== Segment start ==

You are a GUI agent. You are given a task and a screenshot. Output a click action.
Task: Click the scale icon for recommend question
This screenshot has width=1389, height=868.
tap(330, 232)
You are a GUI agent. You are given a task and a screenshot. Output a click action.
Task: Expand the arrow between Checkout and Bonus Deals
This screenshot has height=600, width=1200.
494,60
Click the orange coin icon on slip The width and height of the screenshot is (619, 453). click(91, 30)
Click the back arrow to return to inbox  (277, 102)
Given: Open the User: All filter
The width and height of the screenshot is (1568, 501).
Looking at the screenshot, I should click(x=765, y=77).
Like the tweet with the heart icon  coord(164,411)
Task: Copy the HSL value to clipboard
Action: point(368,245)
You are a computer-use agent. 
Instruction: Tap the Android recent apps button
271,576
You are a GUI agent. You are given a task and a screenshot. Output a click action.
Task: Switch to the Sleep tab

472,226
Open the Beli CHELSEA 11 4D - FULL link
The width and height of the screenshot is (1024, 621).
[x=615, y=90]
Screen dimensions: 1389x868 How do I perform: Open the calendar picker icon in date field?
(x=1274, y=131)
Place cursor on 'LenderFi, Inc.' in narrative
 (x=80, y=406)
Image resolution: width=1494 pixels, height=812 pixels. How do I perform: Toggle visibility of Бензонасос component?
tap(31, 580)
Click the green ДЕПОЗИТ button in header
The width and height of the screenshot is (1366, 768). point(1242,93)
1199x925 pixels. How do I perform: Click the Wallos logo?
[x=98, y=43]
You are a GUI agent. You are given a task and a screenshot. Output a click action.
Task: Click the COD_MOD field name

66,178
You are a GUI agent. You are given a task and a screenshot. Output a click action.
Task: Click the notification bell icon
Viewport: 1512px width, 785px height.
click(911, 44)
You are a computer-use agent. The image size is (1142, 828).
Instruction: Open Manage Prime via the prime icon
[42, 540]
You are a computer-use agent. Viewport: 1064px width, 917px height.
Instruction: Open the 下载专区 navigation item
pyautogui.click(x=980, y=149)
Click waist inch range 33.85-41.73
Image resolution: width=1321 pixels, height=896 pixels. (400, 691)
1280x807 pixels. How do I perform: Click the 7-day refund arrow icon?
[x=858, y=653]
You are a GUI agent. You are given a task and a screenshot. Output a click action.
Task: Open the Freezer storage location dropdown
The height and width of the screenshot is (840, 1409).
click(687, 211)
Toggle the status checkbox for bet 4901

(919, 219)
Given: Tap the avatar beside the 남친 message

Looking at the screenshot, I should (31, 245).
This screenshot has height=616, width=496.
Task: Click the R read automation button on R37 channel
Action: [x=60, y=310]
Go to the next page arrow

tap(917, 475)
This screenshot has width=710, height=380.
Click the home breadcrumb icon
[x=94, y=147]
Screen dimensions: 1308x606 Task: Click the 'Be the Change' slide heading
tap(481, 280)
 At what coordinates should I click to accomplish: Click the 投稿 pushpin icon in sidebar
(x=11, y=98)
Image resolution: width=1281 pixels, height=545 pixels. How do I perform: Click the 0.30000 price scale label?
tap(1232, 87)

== Segment end ==

» **ACTION ITEM**
Keep every word intact and transcribe the records in full.

» **COMPLETED EXERCISE**
You are a GUI agent. You are given a task and a screenshot. Output a click action.
Task: Click the scale icon for recommend question
This screenshot has width=1389, height=868.
tap(330, 232)
You are a GUI agent. You are given a task and a screenshot. Output a click action.
Task: Expand the arrow between Checkout and Bonus Deals
This screenshot has height=600, width=1200.
494,60
Click the orange coin icon on slip The width and height of the screenshot is (619, 453). click(91, 30)
Click the back arrow to return to inbox  (277, 102)
Given: Open the User: All filter
The width and height of the screenshot is (1568, 501).
Looking at the screenshot, I should click(x=765, y=77).
Like the tweet with the heart icon  coord(164,411)
Task: Copy the HSL value to clipboard
Action: point(368,245)
You are a computer-use agent. 
Instruction: Tap the Android recent apps button
271,576
You are a GUI agent. You are given a task and a screenshot. Output a click action.
Task: Switch to the Sleep tab

472,226
Open the Beli CHELSEA 11 4D - FULL link
The width and height of the screenshot is (1024, 621).
[x=615, y=90]
Screen dimensions: 1389x868 How do I perform: Open the calendar picker icon in date field?
(x=1274, y=131)
Place cursor on 'LenderFi, Inc.' in narrative
 (x=80, y=406)
Image resolution: width=1494 pixels, height=812 pixels. How do I perform: Toggle visibility of Бензонасос component?
tap(31, 580)
Click the green ДЕПОЗИТ button in header
The width and height of the screenshot is (1366, 768). point(1242,93)
1199x925 pixels. How do I perform: Click the Wallos logo?
[x=98, y=43]
You are a GUI agent. You are given a task and a screenshot. Output a click action.
Task: Click the COD_MOD field name

66,178
You are a GUI agent. You are given a task and a screenshot. Output a click action.
Task: Click the notification bell icon
Viewport: 1512px width, 785px height.
click(911, 44)
You are a computer-use agent. The image size is (1142, 828).
Instruction: Open Manage Prime via the prime icon
[42, 540]
You are a computer-use agent. Viewport: 1064px width, 917px height.
Instruction: Open the 下载专区 navigation item
pyautogui.click(x=980, y=149)
Click waist inch range 33.85-41.73
Image resolution: width=1321 pixels, height=896 pixels. (400, 691)
1280x807 pixels. How do I perform: Click the 7-day refund arrow icon?
[x=858, y=653]
You are a GUI agent. You are given a task and a screenshot. Output a click action.
Task: Open the Freezer storage location dropdown
The height and width of the screenshot is (840, 1409).
click(687, 211)
Toggle the status checkbox for bet 4901

(919, 219)
Given: Tap the avatar beside the 남친 message

Looking at the screenshot, I should (31, 245).
This screenshot has height=616, width=496.
Task: Click the R read automation button on R37 channel
Action: [x=60, y=310]
Go to the next page arrow

tap(917, 475)
This screenshot has width=710, height=380.
Click the home breadcrumb icon
[x=94, y=147]
Screen dimensions: 1308x606 Task: Click the 'Be the Change' slide heading
tap(481, 280)
 At what coordinates should I click to accomplish: Click the 投稿 pushpin icon in sidebar
(x=11, y=98)
Image resolution: width=1281 pixels, height=545 pixels. How do I perform: Click the 0.30000 price scale label?
tap(1232, 87)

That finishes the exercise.